─── PROVIDED INFORMATION ───

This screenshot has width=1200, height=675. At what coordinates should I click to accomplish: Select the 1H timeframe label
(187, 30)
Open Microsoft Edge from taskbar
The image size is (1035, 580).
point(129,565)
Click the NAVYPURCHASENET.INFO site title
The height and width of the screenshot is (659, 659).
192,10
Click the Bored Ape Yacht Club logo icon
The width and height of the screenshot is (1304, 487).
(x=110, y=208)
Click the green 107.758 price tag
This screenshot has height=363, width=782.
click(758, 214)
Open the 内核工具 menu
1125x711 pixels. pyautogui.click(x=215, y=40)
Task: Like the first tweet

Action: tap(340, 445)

───
─── PROVIDED INFORMATION ───

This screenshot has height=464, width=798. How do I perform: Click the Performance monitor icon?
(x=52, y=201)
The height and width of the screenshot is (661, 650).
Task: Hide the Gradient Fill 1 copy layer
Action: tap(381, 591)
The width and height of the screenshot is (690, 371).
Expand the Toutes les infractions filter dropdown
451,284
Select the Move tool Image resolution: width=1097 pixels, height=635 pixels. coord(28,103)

───
─── PROVIDED INFORMATION ───

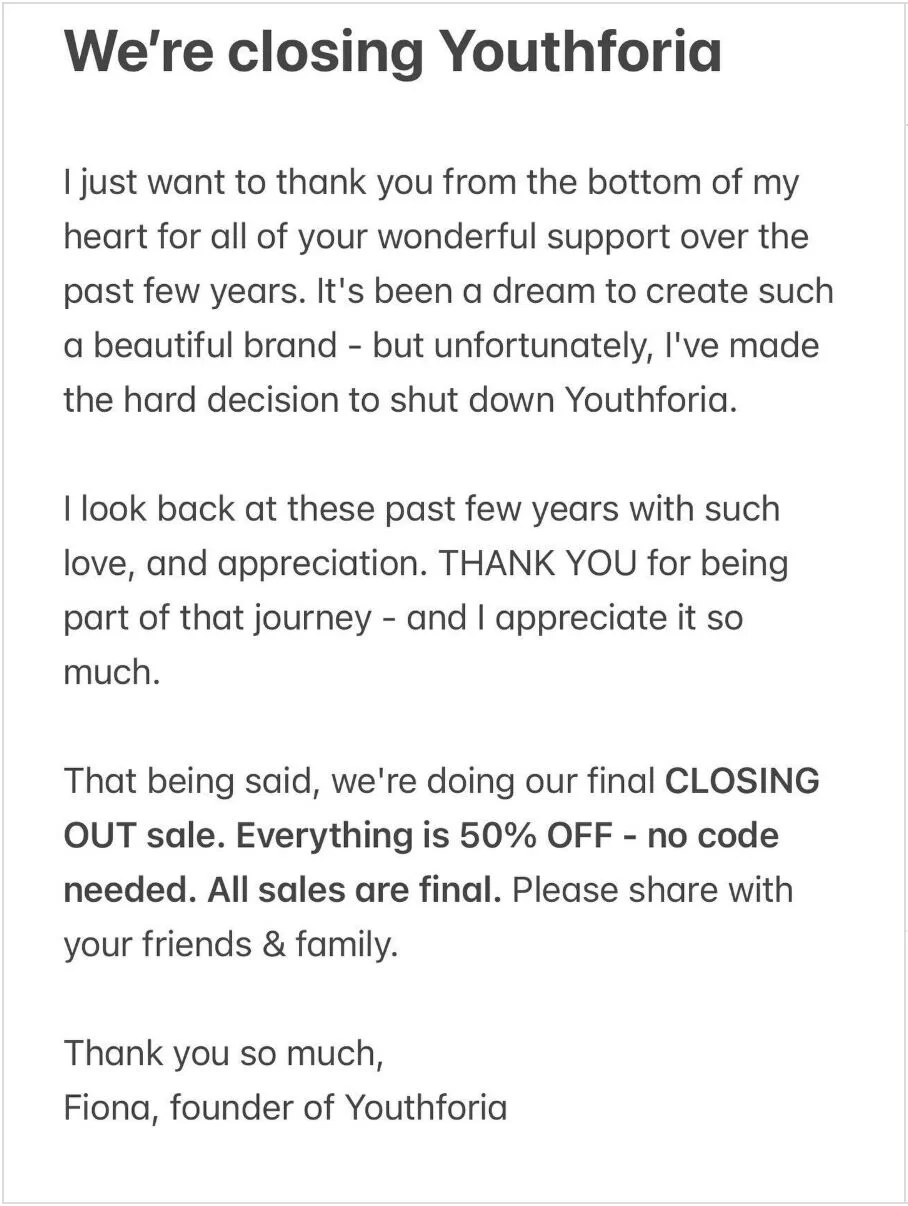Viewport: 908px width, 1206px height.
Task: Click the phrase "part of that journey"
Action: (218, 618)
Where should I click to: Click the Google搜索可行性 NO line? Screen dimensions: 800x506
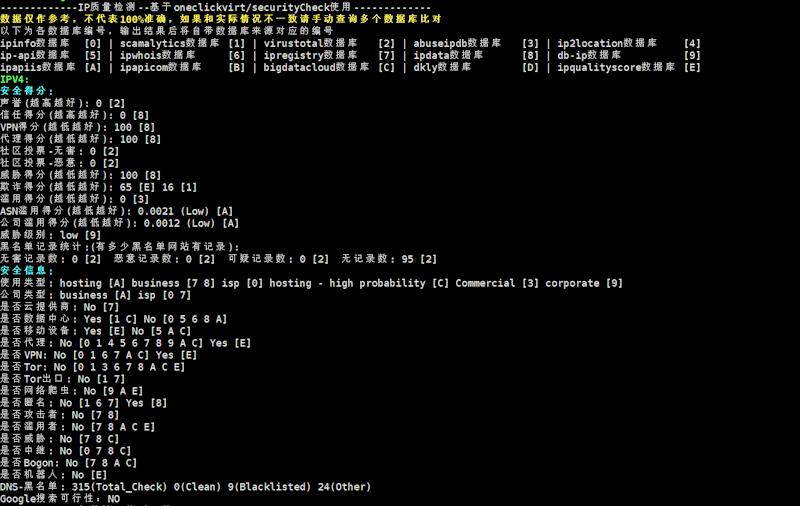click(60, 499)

───

TASK OBJECTIVE: Each line in the listing above from the one containing "Expand the Toutes" through the one containing "Select the Move" should be repeated exactly, and no other line.

ANSWER SECTION:
Expand the Toutes les infractions filter dropdown
451,284
Select the Move tool Image resolution: width=1097 pixels, height=635 pixels. coord(28,103)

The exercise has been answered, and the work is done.